4.3 XML Output Method: the indent Parameter

If the indent parameter has the value yes, then the xml output method may output whitespace in addition to the whitespace in the data model (possibly based on whitespace stripped from either the source document or the stylesheet) in order to indent the result nicely; if the indent parameter has the value no, it should not output any additional whitespace. The xml output method should use an algorithm to output additional whitespace that satisfies the following constraints:

  • Whitespace characters must not be added adjacent to a text node that contains non-whitespace characters.

  • Whitespace may only be added adjacent to an element node, that is, immediately before a start tag or immediately after an end tag.

  • The new whitespace characters may replace existing whitespace characters in the same position, for example a tab may be inserted as a replacement for existing spaces. However, existing whitespace must not be removed without such a replacement.

  • Whitespace characters must not be inserted in a part of the result document that is controlled by an xml:space="preserve" attribute.

Note:

The effect of these rules is to ensure that whitespace may only be added in places where (a) XSLT's <xsl:strip-space> declaration could cause it to be removed, and (b) it does not affect the string value of any element node with simple content. It is usually not safe to indent document types that include elements with mixed content.

4.4 XML Output Method: the cdata-section-elements Parameter

The cdata-section-elements parameter contains a list of expanded-QNames. If the expanded-QName of the parent of a text node is a member of the list, then the text node should be output as a CDATA section.

If the text node contains the sequence of characters ]]>, then the currently open CDATA section should be closed following the ]] and a new CDATA section opened before the >.

If the text node contains characters that are not representable in the character encoding being used to output the data model, then the currently open CDATA section should be closed before such characters, the characters should be output using character references or entity references, and a new CDATA section should be opened for any further characters in the text node.

CDATA sections should not be used except where they have been explicitly requested by the user, either by using the cdata-section-elements parameter, or by using some other implementation-defined mechanism.

Note:

This is phrased to permit an implementor to provide an option that attempts to preserve CDATA sections present in the source document.

4.5 XML Output Method: the omit-xml-declaration Parameter

The xml output method should output an XML declaration unless the omit-xml-declaration parameter has the value yes. The XML declaration should include both version information and an encoding declaration. If the standalone parameter is specified, it should include a standalone document declaration with the same value as the value as the value of the standalone parameter.
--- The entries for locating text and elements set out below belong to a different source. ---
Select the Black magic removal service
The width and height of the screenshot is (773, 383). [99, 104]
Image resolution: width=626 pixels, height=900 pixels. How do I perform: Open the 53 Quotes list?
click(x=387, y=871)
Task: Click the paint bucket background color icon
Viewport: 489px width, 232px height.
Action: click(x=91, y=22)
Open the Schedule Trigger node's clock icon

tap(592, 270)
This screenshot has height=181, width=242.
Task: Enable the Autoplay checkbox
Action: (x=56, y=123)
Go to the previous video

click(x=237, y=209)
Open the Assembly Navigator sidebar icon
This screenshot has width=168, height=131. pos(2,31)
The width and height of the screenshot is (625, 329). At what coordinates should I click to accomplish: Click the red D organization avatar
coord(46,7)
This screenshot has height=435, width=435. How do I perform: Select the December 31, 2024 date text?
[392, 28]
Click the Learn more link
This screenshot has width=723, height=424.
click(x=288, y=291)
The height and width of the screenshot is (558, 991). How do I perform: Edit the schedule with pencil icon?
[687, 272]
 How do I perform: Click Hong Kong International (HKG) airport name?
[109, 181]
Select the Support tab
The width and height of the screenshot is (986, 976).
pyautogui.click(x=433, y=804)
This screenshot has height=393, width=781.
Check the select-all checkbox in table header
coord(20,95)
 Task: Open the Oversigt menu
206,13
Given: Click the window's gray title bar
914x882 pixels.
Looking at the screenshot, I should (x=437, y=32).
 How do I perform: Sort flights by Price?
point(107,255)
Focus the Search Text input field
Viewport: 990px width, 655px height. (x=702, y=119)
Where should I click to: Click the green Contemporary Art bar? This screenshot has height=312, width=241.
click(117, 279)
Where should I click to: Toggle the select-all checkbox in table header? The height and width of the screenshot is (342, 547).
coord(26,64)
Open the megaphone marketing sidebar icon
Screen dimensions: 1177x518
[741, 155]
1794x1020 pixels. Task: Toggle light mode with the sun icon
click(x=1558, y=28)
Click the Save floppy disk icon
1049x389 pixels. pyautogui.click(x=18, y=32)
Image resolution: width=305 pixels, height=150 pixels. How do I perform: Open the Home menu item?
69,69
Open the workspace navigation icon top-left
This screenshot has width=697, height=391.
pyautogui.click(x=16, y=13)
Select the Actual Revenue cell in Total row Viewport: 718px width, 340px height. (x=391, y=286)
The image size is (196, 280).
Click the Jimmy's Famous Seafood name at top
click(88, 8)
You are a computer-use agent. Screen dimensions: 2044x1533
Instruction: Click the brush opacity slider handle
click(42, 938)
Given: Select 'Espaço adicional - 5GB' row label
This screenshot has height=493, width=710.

Otherwise, it should not include a standalone document declaration; this ensures that it is both an XML declaration (allowed at the beginning of a document entity) and a text declaration (allowed at the beginning of an external general parsed entity).

The omit-xml-declaration parameter should be ignored if the standalone parameter is present, or if the encoding parameter specifies a value other than UTF-8 or UTF-16.

4.6 XML Output Method: the doctype-system and doctype-public Parameters

If the doctype-system parameter is specified, the xml output method should output a document type declaration immediately before the first element. The name following <!DOCTYPE should be the name of the first element. If doctype-public parameter is also specified, then the xml output method should output PUBLIC followed by the public identifier and then the system identifier; otherwise, it should output SYSTEM followed by the system identifier. The internal subset should be empty. The doctype-public parameter should be ignored unless the doctype-system parameter is specified.

4.7 XML Output Method: the undeclare-namespaces Parameter

The Data Model allows an element to have fewer in-scope namespaces than its parent. In XML 1.1, this can be represented most accurately by undeclaring namespaces. If undeclare-namespaces is "yes" and the output method is XML and the version is greater than 1.1, serialization should undeclare namespaces.

Consider an element x:foo with three in-scope namespaces:

<x:foo xmlns:x="http://example.org/x"
       xmlns:y="http://example.org/y"
       xmlns:z="http://example.org/z">

Suppose that it has a child element with two in-scope namespaces:

<x:bar xmlns:x="http://example.org/x"
       xmlns:y="http://example.org/y">...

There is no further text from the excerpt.